In [17]:
# Additional libraries apart from the stanard ML libraries
!pip install pytorch-nlp
!pip install torchvision
!pip install torch-summary

In [18]:
import time
import numpy as np
import pandas as pd
pd.options.mode.chained_assignment = None
import re
from tqdm import tqdm_notebook
tqdm_notebook().pandas()
from tqdm.notebook import tqdm
from sklearn.model_selection import train_test_split

import torch
import tensorflow
from tensorflow.keras.preprocessing.text import Tokenizer
from tensorflow.keras.preprocessing.sequence import pad_sequences
import torch.nn as nn
from torch import optim
import torch.nn.functional as F
import numpy as np
from torch.autograd import Variable

# Read Data

In [19]:
df = pd.read_csv('crafted_features.csv')

In [3]:
print(list(df.columns))

['UserID', 'createdAt', 'CollectedAt', 'NumberOfFollowings', 'NumberOfFollowers', 'NumberOfTweets', 'LengthOfScreenName', 'LengthOfDescriptionInUserProfile', 'userType', 'LinkRatio', 'uniqueLinksRatio', 'AtRatio', 'uniqueATRatio', 'averageWords', 'averageChars', 'averageUppercase', 'averageLowercase', 'averagePunctuation', 'LogNumberOfFollowings', 'LogNumberOfFollowers', 'LogNumberOfTweets', 'ratioFollowings_Followers', 'SeriesOfNumberOfFollowings', 'rate_change', 'rate_change_std', 'mean_followers', 'maxTweetDay', 'averageTweetDay', 'sequence', 'sequenceEntropy', 'SequenceRate_Change', 'RatioReplySequence', 'LastTweet', 'LastReply', 'entropyReplyTweetInterval', 'LinkCompressionLength', 'CompressLength', 'first_30_days', 'averageTweetInterval', 'startEndDiff', 'largestFollowerChange', 'longevity', 'retweetCount', 'uniqueHashtags', 'HashtagCount', 'emojis', 'abbrivations', 'textSim', 'hashtagsEntropy', 'HashtagSim', 'LangCount', 'SentimentPositive', 'SentimentNeutral', 'SentimentNegativ

The list above contains the features used within this neural network. Initially, there was another dataset containing each user's tweets; however, for easier processing for the word embeddings, the "cleanTweets" column includes all tweets by a single user concatenated with each other. This concatenation process occurs for each of the users. Furthermore, the text within "cleanTweets" has undergone preprocessing.

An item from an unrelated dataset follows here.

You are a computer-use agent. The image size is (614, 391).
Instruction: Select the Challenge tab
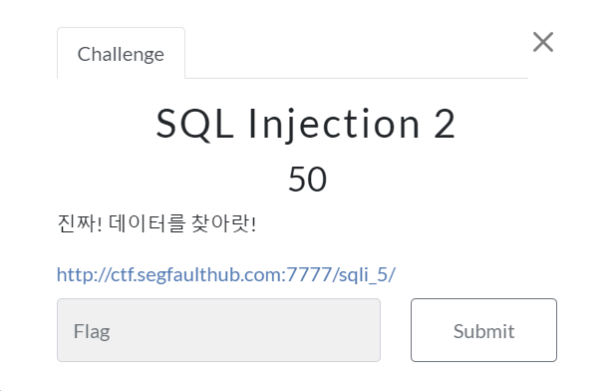pos(121,53)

# Import GloVe Word embedding

In [20]:
def load_embedding(path):
    embeddings_index = dict()
    f = open(path, 'r' ,encoding="utf8")

    for line in f:
        try:
            values = line.split()
            word = values[0]
            coefs = np.asarray(values[1:], dtype='float32')
            embeddings_index[word] = coefs
        except:
            f.__next__()

    f.close()
    print('Loaded %s word vectors.' % len(embeddings_index))
    return embeddings_index


def create_embedding_matrix(size_of_vocabulary, pretrained_embedding_dim, tokenizer, embeddings_index):
    # Create empty matrix
    embedding_weights = torch.Tensor(size_of_vocabulary, pretrained_embedding_dim)
    # Add relevant word into matrix
    # If not included add a random intialisation based on a normal distribution
    for word, i in tokenizer.word_index.items():
        embedding_vector = embeddings_index.get(word)
        if embedding_vector is not None:
            embedding_weights[i] = embedding_vector
        else:
            embedding_weights[i] = torch.from_numpy(np.random.normal(scale=0.6, size=(pretrained_embedding_dim, )))
    return embedding_weights
    

In [5]:
pretrained_embedding_dim = 300
embeddings_index = load_embedding('glove.840B.300d.txt')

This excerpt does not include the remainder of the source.